By Patrick Persaud

Do professionals and students speak the same language? How do engineers learn to communicate in the language of their profession? How do mathematicians learn to speak the language of mathematics? How do students learn to communicate in the languages of their disciplines and future professions? Natasha Artemeva of Carleton’s School of Linguistics and Language Studies (SLaLS) is attempting to answer these and other questions.

Artemeva’s first task at SLaLS was to design and implement a course that would satisfy the requirement of the Canadian Engineering Accreditation Board to introduce a written and oral communication component into the engineering curriculum. Artemeva taught and coordinated the mandatory engineering communication course for six years. Now that the communication program at SLaLS is well established, Communication Courses for Disciplines and Professions are taught by five instructors to over seven hundred students a year. In addition to the engineering communication course, the courses include a graduate course for engineering students on thesis writing, a communication course for Computer Science majors, and two courses for Bachelor of Information Technology (one for interactive media designers and the other for network administrators). Artemeva is quick to point out, however, that her colleague Susan Logie and other instructors at SLaLS now maintain the program.

Since the program’s inception, Artemeva has received her doctorate in Education with the emphasis on engineering communication and was awarded the Outstanding Dissertation Award in Technical Communication by the Conference of College Composition and Communication (USA). Her research endeavour was an eight-year study, which focused on the questions of how novice engineers learn to communicate by using the “language of the engineering profession.” Her doctoral work indicates that social contexts of university programs and the professional workplace are so radically different that many “ingredients” of professional communication knowledge — such as cultural capital, personal motivation, content knowledge, and so on — need to be in place for an engineering student to be accepted by seasoned engineers as a professional communicator.

Artemeva’s current work on a SSHRC-funded study focuses on the language of teaching undergraduate mathematics. She collaborates with Janna Fox from SLaLS and Anthony Paré from McGill University on investigating the ways mathematics is taught to undergraduate students around the globe in an attempt to understand whether any support is needed (and/or possible) for new faculty in departments of mathematics in Canada. Another issue that the researchers are hoping to address in this study is the difficulties undergraduate students in science, engineering, and business programs often experience when studying mathematics.

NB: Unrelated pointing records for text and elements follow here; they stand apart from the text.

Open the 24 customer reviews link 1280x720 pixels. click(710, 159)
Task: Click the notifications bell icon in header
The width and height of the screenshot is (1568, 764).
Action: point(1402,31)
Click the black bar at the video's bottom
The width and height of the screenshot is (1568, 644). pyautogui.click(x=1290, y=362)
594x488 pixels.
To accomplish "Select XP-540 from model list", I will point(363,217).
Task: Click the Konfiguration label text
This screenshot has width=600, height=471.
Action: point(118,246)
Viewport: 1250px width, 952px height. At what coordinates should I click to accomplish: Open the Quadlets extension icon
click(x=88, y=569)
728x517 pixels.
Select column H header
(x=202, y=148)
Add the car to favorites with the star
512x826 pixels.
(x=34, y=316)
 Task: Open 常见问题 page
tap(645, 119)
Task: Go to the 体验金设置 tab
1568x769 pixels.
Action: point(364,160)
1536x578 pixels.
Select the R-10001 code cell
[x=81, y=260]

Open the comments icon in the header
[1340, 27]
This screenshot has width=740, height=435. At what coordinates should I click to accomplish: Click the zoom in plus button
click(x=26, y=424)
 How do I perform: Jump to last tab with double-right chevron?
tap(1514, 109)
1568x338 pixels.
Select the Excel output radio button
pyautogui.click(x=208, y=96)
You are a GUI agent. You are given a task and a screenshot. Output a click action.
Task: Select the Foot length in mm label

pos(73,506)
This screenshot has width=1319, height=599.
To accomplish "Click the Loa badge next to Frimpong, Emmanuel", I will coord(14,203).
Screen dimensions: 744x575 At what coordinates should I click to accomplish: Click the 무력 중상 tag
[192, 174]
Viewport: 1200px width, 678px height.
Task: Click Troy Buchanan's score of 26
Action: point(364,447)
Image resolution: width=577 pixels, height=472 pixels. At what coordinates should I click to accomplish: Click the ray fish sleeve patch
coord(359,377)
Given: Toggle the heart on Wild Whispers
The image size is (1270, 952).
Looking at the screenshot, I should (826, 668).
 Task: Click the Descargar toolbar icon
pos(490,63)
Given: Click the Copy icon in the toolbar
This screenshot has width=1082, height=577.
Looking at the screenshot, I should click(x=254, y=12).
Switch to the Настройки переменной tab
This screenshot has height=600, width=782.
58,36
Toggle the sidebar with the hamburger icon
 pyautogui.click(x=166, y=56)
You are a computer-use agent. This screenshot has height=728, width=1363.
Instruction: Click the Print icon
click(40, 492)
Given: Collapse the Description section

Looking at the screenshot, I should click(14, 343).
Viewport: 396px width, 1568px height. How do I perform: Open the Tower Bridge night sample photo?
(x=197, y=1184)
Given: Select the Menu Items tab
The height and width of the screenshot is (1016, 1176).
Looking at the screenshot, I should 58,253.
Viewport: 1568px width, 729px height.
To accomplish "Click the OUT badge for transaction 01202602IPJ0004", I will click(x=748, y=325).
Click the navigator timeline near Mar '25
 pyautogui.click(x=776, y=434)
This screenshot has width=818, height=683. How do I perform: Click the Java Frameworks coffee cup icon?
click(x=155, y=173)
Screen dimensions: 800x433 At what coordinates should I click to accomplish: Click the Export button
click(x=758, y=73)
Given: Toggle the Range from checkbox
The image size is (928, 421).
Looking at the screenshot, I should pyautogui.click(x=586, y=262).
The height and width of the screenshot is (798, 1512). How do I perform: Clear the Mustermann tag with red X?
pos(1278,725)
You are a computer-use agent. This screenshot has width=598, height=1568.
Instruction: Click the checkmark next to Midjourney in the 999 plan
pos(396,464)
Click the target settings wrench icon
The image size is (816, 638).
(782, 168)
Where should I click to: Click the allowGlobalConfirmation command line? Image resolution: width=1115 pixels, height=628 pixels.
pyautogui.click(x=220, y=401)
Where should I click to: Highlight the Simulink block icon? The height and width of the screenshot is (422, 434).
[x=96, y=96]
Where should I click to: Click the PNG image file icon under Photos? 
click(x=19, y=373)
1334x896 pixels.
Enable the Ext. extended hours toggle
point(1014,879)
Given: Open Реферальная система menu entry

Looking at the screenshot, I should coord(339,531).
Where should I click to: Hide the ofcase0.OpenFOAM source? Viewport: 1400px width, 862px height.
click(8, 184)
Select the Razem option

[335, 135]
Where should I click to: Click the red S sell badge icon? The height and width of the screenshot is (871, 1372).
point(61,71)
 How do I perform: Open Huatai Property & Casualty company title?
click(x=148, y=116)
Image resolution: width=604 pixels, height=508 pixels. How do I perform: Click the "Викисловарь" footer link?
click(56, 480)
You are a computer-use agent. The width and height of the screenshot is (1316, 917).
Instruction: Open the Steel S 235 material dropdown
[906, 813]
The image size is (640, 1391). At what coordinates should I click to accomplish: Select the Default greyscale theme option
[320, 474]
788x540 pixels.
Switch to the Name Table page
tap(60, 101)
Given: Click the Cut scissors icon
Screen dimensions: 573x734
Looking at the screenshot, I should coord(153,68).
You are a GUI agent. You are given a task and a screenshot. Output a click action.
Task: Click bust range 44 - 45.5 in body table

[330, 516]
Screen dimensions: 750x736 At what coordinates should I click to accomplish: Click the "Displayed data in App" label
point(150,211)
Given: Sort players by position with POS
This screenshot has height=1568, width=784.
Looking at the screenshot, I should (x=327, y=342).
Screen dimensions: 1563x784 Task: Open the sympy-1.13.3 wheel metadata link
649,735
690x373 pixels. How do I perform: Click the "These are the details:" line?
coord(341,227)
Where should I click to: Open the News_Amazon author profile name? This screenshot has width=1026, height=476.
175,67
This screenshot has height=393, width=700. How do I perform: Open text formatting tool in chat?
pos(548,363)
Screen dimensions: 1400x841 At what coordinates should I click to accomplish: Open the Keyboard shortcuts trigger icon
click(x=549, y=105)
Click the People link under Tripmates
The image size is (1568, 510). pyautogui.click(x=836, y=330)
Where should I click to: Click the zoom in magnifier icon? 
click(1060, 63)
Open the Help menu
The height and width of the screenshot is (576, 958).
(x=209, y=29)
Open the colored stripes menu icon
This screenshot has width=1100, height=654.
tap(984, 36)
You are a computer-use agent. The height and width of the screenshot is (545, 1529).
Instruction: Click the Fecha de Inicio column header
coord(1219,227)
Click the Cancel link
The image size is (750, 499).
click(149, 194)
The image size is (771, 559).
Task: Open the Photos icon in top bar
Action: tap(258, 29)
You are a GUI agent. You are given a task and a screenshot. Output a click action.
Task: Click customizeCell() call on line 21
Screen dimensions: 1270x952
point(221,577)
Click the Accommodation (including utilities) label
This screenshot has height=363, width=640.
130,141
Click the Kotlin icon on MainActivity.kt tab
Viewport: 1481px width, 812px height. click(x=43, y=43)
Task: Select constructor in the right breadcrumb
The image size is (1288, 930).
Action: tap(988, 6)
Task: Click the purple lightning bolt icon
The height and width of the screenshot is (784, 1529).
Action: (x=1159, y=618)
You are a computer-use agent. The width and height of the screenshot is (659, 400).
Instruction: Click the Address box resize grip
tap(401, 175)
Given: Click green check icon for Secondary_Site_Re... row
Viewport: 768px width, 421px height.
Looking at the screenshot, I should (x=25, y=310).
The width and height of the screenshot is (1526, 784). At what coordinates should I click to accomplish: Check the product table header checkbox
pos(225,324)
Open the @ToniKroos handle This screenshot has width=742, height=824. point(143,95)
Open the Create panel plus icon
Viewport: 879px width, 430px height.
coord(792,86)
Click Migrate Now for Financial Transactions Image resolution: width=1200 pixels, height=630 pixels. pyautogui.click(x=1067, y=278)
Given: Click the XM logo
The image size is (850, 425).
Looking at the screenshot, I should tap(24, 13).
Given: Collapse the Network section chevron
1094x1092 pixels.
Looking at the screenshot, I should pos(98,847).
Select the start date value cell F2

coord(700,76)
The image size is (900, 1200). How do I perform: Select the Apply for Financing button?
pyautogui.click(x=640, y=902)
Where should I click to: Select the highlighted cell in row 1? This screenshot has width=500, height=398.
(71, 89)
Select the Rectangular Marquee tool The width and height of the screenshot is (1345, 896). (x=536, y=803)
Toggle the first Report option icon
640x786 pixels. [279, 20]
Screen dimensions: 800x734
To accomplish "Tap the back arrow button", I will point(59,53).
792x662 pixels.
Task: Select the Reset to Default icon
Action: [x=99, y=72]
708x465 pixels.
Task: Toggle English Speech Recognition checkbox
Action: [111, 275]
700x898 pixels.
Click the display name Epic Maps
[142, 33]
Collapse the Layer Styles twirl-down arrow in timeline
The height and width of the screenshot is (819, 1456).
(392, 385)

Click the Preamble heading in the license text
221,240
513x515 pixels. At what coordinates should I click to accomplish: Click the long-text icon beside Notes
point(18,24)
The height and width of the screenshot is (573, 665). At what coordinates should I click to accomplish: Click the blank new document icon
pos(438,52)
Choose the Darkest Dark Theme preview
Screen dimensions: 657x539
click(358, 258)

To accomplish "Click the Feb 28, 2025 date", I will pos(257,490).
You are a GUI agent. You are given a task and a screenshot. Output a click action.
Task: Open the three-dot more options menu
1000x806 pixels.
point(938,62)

So far, the researchers have observed that regardless of the country in which instructors live and work, regardless of where they were educated, their age, and the language they speak, all of them use very similar ways of teaching mathematics to undergraduate university students. The researchers have come to call this way of teaching “chalk talk.” Currently Artemeva and her colleagues are addressing the question why this way of teaching mathematics overrides national, linguistic, educational, generational, and gender differences. They expect that their research would lead them to an understanding of how university students can be assisted in learning mathematics.